● **Work required**
Make an exact copy of all the records.

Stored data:
'''

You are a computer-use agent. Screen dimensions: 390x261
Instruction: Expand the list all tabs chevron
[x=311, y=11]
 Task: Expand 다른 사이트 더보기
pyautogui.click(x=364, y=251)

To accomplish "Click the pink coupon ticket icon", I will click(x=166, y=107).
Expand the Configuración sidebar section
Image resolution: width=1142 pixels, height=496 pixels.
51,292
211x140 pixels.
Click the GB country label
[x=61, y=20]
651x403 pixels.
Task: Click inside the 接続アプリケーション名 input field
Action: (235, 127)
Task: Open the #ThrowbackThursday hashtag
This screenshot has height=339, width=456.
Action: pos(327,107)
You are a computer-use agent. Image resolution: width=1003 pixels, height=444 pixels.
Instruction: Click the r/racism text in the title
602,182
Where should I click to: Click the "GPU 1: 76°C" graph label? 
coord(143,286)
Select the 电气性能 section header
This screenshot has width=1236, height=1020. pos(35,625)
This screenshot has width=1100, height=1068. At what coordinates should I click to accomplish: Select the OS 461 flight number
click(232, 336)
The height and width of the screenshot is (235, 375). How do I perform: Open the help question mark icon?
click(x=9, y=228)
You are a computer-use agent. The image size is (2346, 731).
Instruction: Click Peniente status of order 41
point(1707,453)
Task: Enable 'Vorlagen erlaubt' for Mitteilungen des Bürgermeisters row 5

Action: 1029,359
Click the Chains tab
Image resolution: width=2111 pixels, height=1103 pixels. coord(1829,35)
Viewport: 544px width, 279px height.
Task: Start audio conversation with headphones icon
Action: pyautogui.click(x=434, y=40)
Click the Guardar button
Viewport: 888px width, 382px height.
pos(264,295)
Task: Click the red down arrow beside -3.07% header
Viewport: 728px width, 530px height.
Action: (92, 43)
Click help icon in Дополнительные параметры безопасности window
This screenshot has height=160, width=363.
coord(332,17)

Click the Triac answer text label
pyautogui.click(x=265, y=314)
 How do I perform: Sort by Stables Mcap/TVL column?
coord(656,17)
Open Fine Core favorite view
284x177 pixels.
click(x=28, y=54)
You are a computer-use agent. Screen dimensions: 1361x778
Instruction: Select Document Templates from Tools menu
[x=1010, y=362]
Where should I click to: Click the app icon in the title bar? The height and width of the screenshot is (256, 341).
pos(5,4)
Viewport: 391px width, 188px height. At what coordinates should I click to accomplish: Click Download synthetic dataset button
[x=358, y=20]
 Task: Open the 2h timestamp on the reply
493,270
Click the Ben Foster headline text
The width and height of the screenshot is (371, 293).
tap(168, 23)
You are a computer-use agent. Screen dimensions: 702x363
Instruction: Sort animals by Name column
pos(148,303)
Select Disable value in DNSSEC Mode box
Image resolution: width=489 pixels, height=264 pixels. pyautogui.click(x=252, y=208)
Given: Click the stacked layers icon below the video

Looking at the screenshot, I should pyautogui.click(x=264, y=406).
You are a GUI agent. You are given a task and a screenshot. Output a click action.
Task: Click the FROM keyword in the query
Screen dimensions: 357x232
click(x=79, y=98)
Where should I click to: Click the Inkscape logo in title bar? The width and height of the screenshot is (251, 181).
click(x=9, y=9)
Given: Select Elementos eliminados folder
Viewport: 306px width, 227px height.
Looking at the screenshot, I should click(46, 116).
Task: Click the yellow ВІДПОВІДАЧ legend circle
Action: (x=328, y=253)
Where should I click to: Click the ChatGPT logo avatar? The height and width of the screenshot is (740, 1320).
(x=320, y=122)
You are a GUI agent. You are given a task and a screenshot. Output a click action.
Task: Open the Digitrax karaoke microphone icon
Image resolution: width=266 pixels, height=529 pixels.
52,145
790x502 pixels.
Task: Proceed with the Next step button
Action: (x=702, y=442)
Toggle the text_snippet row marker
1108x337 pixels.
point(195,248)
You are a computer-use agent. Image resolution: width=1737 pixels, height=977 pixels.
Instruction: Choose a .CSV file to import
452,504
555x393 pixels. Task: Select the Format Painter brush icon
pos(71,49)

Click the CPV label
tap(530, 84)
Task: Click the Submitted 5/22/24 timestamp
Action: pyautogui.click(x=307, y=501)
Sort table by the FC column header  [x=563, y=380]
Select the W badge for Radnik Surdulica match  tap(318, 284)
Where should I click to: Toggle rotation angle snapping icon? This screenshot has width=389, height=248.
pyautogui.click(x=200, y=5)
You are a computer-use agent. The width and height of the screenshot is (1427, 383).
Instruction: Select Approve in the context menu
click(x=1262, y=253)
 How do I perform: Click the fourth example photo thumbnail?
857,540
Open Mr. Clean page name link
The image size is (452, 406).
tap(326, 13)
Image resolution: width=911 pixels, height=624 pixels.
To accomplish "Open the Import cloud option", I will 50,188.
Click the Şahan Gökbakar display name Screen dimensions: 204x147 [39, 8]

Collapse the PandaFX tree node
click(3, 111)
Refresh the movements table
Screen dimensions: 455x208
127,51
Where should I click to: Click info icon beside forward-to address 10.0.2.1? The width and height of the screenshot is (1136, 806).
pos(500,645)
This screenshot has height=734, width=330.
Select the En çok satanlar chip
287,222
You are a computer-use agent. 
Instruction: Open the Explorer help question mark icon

'''

● **Solved problem**
You are a computer-use agent. Screen dimensions: 390x261
Instruction: Expand the list all tabs chevron
[x=311, y=11]
 Task: Expand 다른 사이트 더보기
pyautogui.click(x=364, y=251)

To accomplish "Click the pink coupon ticket icon", I will click(x=166, y=107).
Expand the Configuración sidebar section
Image resolution: width=1142 pixels, height=496 pixels.
51,292
211x140 pixels.
Click the GB country label
[x=61, y=20]
651x403 pixels.
Task: Click inside the 接続アプリケーション名 input field
Action: (235, 127)
Task: Open the #ThrowbackThursday hashtag
This screenshot has height=339, width=456.
Action: pos(327,107)
You are a computer-use agent. Image resolution: width=1003 pixels, height=444 pixels.
Instruction: Click the r/racism text in the title
602,182
Where should I click to: Click the "GPU 1: 76°C" graph label? 
coord(143,286)
Select the 电气性能 section header
This screenshot has width=1236, height=1020. pos(35,625)
This screenshot has width=1100, height=1068. At what coordinates should I click to accomplish: Select the OS 461 flight number
click(232, 336)
The height and width of the screenshot is (235, 375). How do I perform: Open the help question mark icon?
click(x=9, y=228)
You are a computer-use agent. The image size is (2346, 731).
Instruction: Click Peniente status of order 41
point(1707,453)
Task: Enable 'Vorlagen erlaubt' for Mitteilungen des Bürgermeisters row 5

Action: 1029,359
Click the Chains tab
Image resolution: width=2111 pixels, height=1103 pixels. coord(1829,35)
Viewport: 544px width, 279px height.
Task: Start audio conversation with headphones icon
Action: pyautogui.click(x=434, y=40)
Click the Guardar button
Viewport: 888px width, 382px height.
pos(264,295)
Task: Click the red down arrow beside -3.07% header
Viewport: 728px width, 530px height.
Action: (92, 43)
Click help icon in Дополнительные параметры безопасности window
This screenshot has height=160, width=363.
coord(332,17)

Click the Triac answer text label
pyautogui.click(x=265, y=314)
 How do I perform: Sort by Stables Mcap/TVL column?
coord(656,17)
Open Fine Core favorite view
284x177 pixels.
click(x=28, y=54)
You are a computer-use agent. Screen dimensions: 1361x778
Instruction: Select Document Templates from Tools menu
[x=1010, y=362]
Where should I click to: Click the app icon in the title bar? The height and width of the screenshot is (256, 341).
pos(5,4)
Viewport: 391px width, 188px height. At what coordinates should I click to accomplish: Click Download synthetic dataset button
[x=358, y=20]
 Task: Open the 2h timestamp on the reply
493,270
Click the Ben Foster headline text
The width and height of the screenshot is (371, 293).
tap(168, 23)
You are a computer-use agent. Screen dimensions: 702x363
Instruction: Sort animals by Name column
pos(148,303)
Select Disable value in DNSSEC Mode box
Image resolution: width=489 pixels, height=264 pixels. pyautogui.click(x=252, y=208)
Given: Click the stacked layers icon below the video

Looking at the screenshot, I should pyautogui.click(x=264, y=406).
You are a GUI agent. You are given a task and a screenshot. Output a click action.
Task: Click the FROM keyword in the query
Screen dimensions: 357x232
click(x=79, y=98)
Where should I click to: Click the Inkscape logo in title bar? The width and height of the screenshot is (251, 181).
click(x=9, y=9)
Given: Select Elementos eliminados folder
Viewport: 306px width, 227px height.
Looking at the screenshot, I should click(46, 116).
Task: Click the yellow ВІДПОВІДАЧ legend circle
Action: (x=328, y=253)
Where should I click to: Click the ChatGPT logo avatar? The height and width of the screenshot is (740, 1320).
(x=320, y=122)
You are a GUI agent. You are given a task and a screenshot. Output a click action.
Task: Open the Digitrax karaoke microphone icon
Image resolution: width=266 pixels, height=529 pixels.
52,145
790x502 pixels.
Task: Proceed with the Next step button
Action: (x=702, y=442)
Toggle the text_snippet row marker
1108x337 pixels.
point(195,248)
You are a computer-use agent. Image resolution: width=1737 pixels, height=977 pixels.
Instruction: Choose a .CSV file to import
452,504
555x393 pixels. Task: Select the Format Painter brush icon
pos(71,49)

Click the CPV label
tap(530, 84)
Task: Click the Submitted 5/22/24 timestamp
Action: pyautogui.click(x=307, y=501)
Sort table by the FC column header  [x=563, y=380]
Select the W badge for Radnik Surdulica match  tap(318, 284)
Where should I click to: Toggle rotation angle snapping icon? This screenshot has width=389, height=248.
pyautogui.click(x=200, y=5)
You are a computer-use agent. The width and height of the screenshot is (1427, 383).
Instruction: Select Approve in the context menu
click(x=1262, y=253)
 How do I perform: Click the fourth example photo thumbnail?
857,540
Open Mr. Clean page name link
The image size is (452, 406).
tap(326, 13)
Image resolution: width=911 pixels, height=624 pixels.
To accomplish "Open the Import cloud option", I will 50,188.
Click the Şahan Gökbakar display name Screen dimensions: 204x147 [39, 8]

Collapse the PandaFX tree node
click(3, 111)
Refresh the movements table
Screen dimensions: 455x208
127,51
Where should I click to: Click info icon beside forward-to address 10.0.2.1? The width and height of the screenshot is (1136, 806).
pos(500,645)
This screenshot has height=734, width=330.
Select the En çok satanlar chip
287,222
You are a computer-use agent. 
Instruction: Open the Explorer help question mark icon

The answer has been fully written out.